The problem >> Exactly how many lines in the entries contain "computer"? Give that number alone.
───── Data for this task
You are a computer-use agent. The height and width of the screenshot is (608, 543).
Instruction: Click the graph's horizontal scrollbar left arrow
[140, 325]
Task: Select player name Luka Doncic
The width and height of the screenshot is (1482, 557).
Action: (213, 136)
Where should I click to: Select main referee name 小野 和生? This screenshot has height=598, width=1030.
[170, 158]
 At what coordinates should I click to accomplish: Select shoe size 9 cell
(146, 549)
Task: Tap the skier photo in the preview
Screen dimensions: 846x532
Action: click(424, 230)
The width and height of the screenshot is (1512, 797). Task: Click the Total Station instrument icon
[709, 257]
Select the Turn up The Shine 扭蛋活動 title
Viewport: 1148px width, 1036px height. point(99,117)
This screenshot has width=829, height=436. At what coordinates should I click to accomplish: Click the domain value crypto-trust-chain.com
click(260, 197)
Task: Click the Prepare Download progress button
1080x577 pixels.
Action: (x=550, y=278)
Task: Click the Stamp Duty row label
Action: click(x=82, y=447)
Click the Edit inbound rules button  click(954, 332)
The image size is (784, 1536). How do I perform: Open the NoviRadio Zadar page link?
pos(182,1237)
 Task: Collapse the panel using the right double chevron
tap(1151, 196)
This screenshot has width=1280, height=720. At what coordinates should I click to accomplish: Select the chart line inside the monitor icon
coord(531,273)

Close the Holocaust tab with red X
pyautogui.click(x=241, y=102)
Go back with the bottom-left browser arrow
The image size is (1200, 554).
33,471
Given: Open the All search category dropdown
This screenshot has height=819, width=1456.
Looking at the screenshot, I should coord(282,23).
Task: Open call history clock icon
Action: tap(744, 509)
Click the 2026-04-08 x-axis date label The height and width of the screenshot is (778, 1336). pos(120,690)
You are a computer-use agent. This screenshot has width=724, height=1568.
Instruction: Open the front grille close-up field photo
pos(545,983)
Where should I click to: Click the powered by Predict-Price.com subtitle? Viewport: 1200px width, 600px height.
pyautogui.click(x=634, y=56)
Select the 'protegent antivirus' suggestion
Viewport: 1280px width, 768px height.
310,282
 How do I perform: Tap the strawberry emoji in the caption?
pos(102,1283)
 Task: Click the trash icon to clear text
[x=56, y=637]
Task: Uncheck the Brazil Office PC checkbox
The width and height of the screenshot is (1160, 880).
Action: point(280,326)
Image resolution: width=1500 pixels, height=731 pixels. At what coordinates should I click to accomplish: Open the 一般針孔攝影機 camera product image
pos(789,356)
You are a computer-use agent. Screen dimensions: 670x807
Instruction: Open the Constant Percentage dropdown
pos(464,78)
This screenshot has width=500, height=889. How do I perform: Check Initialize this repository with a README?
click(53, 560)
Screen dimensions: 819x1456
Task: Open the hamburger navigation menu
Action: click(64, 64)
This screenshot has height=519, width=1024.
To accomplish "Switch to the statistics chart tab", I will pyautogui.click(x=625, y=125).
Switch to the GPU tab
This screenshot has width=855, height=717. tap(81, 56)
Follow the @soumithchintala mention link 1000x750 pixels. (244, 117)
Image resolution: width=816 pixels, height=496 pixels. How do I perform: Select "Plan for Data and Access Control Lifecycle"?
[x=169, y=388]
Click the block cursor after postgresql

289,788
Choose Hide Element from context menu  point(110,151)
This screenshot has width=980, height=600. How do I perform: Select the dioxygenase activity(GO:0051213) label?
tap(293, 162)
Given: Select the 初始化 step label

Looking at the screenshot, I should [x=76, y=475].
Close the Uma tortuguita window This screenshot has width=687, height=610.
──────────
Answer to the problem >> 3